Our day back at 'home' after the Birdapalooza was a bit quieter. All of our birds were captured before 8:30 AM and then everything around stayed high in the treetops to feed on the insects in the sunlight. We did get a few Gray Catbirds. While trying to take photos as usual, Andrew's old camera drained its batteries. Time to try the phone camera. Not really good in the early light. So we missed shots of the Hermit Thrush and House Wren we also brought in.
The sunrise works a little better as he had to haul the poles back to the banding table after the festival.
As soon as the light began to creep across our area we were greeted by the sight of hundreds of Bowl and Doily Spider webs which is quite common this time of year, especially with the morning dew highlighting them.
All of our birds were recaptures today. House Wren, Hermit Thrush, and Catbirds. So, as always, we focus on other flora and fauna while waiting for more birds to join us. Next to Net 14 fungus is springing up in the crook of an old stump.
Deep in the shade by Net 1 our Stoppers are beginning to bloom.
Along the river, the Wax Myrtle we have planted are thriving and one is starting to form the first signs of fruit.
The Little Wekiva itself is looking nice after the latest rain.
On the adjoining property, a Great Blue Heron rests in a Bottle brush tree.
Near Nets 9 and 13 we are again noticing signs of our Bobcat using the area for a territory.
In a stump nearly submerged by the fluctuating water levels a spider has claimed a temporary stronghold.
On the opposite side of the river an Eastern Phoebe hunted in the shallow side of the marsh.
Oxalis continues to extend its reach around the area collecting droplets before the heat of the day evaporates them.
Earth Smoke is also spreading up and down the net lanes and blooming. Next will be the Crane's Bill plants.
Thistle species are waking up now. Florida has a lot of yellow in the Fall and Winter before the other colors spring to life.
For instance, the Spider Worts are now popping up in their usual locations that we walk and soon will draw in bumble bees and honey bees as the flowers start to dominate the river side.
Darting through the Maples, a Blue-headed Vireo feeds and sings as it flits from branch to branch.
Near the lake a male Red-winged Blackbird pranced from branch to branch and sang its territorial songs. Every now and then it would look down for a relaxed pose.

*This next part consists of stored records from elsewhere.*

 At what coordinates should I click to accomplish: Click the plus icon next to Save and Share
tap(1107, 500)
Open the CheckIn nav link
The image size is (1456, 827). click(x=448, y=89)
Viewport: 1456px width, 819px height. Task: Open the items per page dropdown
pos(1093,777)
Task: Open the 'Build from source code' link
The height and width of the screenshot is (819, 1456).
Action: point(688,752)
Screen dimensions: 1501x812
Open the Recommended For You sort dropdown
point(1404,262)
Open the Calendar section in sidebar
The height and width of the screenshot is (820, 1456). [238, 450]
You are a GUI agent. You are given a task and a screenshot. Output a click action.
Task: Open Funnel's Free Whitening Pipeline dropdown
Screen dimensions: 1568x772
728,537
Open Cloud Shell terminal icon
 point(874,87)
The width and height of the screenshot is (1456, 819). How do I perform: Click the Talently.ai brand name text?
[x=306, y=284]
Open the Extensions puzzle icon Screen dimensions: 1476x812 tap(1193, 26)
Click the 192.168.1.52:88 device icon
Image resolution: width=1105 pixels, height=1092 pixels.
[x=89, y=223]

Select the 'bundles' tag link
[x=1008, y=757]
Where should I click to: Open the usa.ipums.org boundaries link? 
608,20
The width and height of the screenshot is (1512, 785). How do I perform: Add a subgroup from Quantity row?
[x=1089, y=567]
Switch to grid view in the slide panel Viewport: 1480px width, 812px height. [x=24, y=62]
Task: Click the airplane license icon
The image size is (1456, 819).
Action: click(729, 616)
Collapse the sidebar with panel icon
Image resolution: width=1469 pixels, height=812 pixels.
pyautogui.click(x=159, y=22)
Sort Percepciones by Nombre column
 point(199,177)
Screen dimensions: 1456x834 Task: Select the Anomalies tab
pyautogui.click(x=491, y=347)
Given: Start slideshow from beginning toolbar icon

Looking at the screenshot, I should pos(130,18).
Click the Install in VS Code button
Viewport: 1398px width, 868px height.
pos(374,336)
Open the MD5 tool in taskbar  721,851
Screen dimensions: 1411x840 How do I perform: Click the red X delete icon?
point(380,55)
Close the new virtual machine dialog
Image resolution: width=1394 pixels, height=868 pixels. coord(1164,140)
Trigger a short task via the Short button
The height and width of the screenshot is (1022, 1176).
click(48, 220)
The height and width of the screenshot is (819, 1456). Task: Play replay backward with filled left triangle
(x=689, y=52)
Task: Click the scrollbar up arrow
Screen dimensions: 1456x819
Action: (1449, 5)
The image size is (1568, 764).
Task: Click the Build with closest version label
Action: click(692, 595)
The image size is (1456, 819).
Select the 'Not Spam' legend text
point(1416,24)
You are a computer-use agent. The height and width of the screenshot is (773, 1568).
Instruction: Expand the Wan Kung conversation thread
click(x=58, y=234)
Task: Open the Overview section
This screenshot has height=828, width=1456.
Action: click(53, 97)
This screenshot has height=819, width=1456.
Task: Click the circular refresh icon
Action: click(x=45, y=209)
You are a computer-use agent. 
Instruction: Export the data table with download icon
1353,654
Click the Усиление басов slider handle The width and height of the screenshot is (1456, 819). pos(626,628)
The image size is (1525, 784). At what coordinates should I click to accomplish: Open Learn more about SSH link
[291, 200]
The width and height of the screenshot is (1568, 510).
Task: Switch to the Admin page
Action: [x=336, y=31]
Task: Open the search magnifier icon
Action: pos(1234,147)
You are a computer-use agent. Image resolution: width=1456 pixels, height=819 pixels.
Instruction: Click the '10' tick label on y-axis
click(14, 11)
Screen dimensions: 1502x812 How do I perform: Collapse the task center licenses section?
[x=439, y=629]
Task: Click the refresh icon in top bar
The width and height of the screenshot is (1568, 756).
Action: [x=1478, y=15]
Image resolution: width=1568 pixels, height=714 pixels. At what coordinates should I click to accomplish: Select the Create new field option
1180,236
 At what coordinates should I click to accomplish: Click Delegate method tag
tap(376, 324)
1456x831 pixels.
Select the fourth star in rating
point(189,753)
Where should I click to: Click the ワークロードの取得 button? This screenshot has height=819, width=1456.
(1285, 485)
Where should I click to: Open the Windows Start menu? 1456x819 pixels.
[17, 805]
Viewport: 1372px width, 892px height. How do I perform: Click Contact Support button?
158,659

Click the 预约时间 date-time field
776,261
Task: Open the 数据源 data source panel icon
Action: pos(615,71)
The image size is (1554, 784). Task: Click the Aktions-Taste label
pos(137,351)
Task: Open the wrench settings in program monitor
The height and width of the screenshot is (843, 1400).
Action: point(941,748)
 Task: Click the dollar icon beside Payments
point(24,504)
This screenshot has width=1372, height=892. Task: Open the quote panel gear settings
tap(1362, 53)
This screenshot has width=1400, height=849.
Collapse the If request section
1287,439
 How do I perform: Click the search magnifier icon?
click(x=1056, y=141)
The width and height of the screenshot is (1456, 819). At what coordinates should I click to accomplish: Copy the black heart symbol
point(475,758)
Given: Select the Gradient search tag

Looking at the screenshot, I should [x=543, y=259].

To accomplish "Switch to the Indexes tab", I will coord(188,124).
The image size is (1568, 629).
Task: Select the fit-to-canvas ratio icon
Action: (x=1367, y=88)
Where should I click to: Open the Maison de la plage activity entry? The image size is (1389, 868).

The Holly planted a couple of years ago are doing quite well and sporting tons of red berries. If only we could get Waxwings or Robins to fly down to feast while we are set on Sundays!
Right on schedule, as the light kissed the river bank before we headed out, our lovely girl wandered up to bask. Maybe we have to give her a name based on that toothy showing?
Next Sunday will be a little chilly and part of the Great Backyard Bird Count so go out and report birds seen for the weekend be added to the list!
Next (planned) Banding Day: Sunday, February 15th.
All nets will be opened by 6:35 A.M. Sunday.